I’ve recently come across the idea of Retrieval-Augmented Generation (RAG) and wanted to experiment with it. Since I had a backlog item to set up a local LLM for my notes and documents, I wanted to start implementing the retrieval process to improve the responses of the model I will use.

It was a fun project to build and requires just a few building blocks. I’m also excited about it because there’s a lot of improvement to be made and therefore so much to learn.

This is how I assembled Semantica, a local, FAISS-based search engine for my markdown notes. It’s still not very fast or efficient but it works great and, most importantly, it is fully local.

Most search engines utilize keyword-matching at the core of their algorithm.
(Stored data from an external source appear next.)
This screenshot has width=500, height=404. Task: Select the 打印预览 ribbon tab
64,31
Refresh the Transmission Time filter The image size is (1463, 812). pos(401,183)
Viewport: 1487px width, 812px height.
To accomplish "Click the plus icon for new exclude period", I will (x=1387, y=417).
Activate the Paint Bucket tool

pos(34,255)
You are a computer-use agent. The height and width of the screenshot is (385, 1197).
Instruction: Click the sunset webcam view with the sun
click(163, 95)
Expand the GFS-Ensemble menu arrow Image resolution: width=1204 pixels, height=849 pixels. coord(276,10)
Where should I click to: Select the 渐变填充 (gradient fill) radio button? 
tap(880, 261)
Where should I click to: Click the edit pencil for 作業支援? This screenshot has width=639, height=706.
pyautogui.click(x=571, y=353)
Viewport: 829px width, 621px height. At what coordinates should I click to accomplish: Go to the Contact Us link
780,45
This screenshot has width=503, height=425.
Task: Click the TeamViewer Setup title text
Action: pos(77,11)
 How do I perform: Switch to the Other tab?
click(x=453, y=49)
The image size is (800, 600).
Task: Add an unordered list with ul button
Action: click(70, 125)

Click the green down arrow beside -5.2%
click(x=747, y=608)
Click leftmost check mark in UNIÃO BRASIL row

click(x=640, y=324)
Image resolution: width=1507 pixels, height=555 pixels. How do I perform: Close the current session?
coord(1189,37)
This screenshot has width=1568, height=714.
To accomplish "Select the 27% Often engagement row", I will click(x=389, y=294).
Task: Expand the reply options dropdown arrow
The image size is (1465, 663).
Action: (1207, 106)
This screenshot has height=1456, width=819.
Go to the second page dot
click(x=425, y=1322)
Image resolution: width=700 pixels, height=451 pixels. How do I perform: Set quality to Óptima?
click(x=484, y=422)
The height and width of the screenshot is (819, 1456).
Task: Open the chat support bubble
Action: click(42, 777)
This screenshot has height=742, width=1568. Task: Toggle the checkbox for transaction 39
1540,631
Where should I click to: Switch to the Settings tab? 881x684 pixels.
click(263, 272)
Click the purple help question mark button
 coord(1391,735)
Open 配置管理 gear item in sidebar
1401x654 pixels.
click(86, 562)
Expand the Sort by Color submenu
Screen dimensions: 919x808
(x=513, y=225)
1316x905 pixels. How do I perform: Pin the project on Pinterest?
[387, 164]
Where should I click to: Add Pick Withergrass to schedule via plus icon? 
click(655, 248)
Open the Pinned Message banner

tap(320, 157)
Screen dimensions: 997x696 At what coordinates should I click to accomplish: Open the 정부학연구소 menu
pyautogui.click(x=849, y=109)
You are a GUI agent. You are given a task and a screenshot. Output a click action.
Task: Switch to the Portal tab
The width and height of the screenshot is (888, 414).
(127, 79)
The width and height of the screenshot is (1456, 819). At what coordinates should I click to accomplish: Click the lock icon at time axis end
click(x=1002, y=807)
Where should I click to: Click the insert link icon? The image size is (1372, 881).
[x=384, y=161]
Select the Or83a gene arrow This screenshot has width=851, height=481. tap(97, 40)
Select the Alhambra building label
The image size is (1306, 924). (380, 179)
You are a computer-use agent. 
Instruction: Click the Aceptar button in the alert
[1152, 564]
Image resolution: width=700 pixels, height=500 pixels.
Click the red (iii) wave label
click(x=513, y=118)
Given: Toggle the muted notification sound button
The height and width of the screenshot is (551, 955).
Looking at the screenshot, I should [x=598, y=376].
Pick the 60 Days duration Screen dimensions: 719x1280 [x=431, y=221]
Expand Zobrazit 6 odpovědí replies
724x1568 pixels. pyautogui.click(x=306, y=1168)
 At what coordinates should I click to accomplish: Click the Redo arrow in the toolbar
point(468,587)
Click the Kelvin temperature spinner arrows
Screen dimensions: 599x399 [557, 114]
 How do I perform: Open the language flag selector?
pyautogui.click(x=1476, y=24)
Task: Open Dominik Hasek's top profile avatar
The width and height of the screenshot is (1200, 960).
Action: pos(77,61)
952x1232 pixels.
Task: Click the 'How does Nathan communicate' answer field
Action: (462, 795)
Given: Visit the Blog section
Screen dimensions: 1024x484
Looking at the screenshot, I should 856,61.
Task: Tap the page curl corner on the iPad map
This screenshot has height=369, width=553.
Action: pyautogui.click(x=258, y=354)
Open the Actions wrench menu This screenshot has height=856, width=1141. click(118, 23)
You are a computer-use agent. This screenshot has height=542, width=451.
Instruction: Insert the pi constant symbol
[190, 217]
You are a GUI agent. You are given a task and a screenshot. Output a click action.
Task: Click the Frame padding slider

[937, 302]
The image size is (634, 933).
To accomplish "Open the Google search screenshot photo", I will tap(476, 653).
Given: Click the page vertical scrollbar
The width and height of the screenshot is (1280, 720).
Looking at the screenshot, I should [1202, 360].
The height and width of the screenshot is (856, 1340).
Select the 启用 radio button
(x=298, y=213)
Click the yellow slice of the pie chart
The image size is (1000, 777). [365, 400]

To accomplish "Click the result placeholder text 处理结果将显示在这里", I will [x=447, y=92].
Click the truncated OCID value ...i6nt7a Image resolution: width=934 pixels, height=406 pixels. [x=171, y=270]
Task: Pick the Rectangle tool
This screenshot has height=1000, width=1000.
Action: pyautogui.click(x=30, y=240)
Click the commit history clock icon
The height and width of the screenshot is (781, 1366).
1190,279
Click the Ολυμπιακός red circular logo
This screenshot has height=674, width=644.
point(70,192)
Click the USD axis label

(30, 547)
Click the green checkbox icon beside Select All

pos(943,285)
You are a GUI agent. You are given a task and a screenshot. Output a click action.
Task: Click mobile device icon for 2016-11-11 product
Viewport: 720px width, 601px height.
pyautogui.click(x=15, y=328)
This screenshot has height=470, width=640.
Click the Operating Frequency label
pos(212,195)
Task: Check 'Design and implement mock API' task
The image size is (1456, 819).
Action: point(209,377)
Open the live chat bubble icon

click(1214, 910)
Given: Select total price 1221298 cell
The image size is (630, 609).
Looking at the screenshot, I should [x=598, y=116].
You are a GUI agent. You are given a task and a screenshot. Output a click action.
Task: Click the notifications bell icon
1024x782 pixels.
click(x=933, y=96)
Semantic search is a formal (mathematical) way of representing meaning. Instead of matching exact words, it looks at context and intent to find the most relevant results. It does this by converting text into vectors and finding similarities between them. This means you can search with natural language and get results that make sense, even if they don’t contain the exact words you typed.

This is a very simplistic look at semantics, from the perspective of a software engineer. Semantics is part of the vast and fascinating field of linguistics.

I’ve used Obsidian for the last three years as my primary knowledge base1. This means I have thousands of notes spanning university classes, random ideas, and book notes.

The built-in fuzzy search of Obsidian is perfect for day-to-day productivity, and well-named notes are the building block of my collection.

Some notes, though, don’t get reviewed for a long time, or were created and never opened again. I loved the idea of carrying out a semantic search for two main reasons:

  • Finding something old, of which I forgot the title or even the existence
  • Analysis of semantic relationships between notes — Obsidian lets you see links you created between notes, but I’d love automatic semantic linking. For personal notes this is not that useful, but for bigger databases with multiple authors, it could be extremely valuable for navigating the knowledge base.

Tech Stack & Architecture

The pipeline is simple:

  1. Convert text and PDF into a vector representation
  2. Build the index over the vector database
  3. Perform similarity search over the index

Tools used:

  • FAISS — Facebook’s vector search library for similarity search
  • SentenceTransformers — To generate the vectorized database
  • Rich & Typer — For a cleaner CLI

Indexing Pipeline

  1. Read all Markdown & PDF files from a folder
  2. Extract text (and optionally YAML metadata) — since Obsidian uses YAML frontmatter
  3. Convert text to embeddings using SentenceTransformers from Hugging Face
  4. Store embeddings in FAISS for efficient nearest-neighbor search
  5. Save metadata (filenames, tags) for easy lookup

Search Pipeline

  1. Load the FAISS index and metadata
  2. Embed the search query into the same vector space
  3. Perform a nearest-neighbor search
  4. Return the top-K most similar notes

CLI

I built a simple CLI with Python’s Rich and Typer. They look good but are a bit heavy — although definitely not the performance bottleneck.

Next Steps

This was just the first step — the end goal is a personalized GPT to explore my own thoughts without relying on third-party cloud services.

Next steps:

  • Semantic analysis / semantic notes graph
  • Make it a plugin for Obsidian
  • Add local GPT
1

I don’t love the term “second brain,” but since it’s well understood in productivity communities, I use it here for clarity.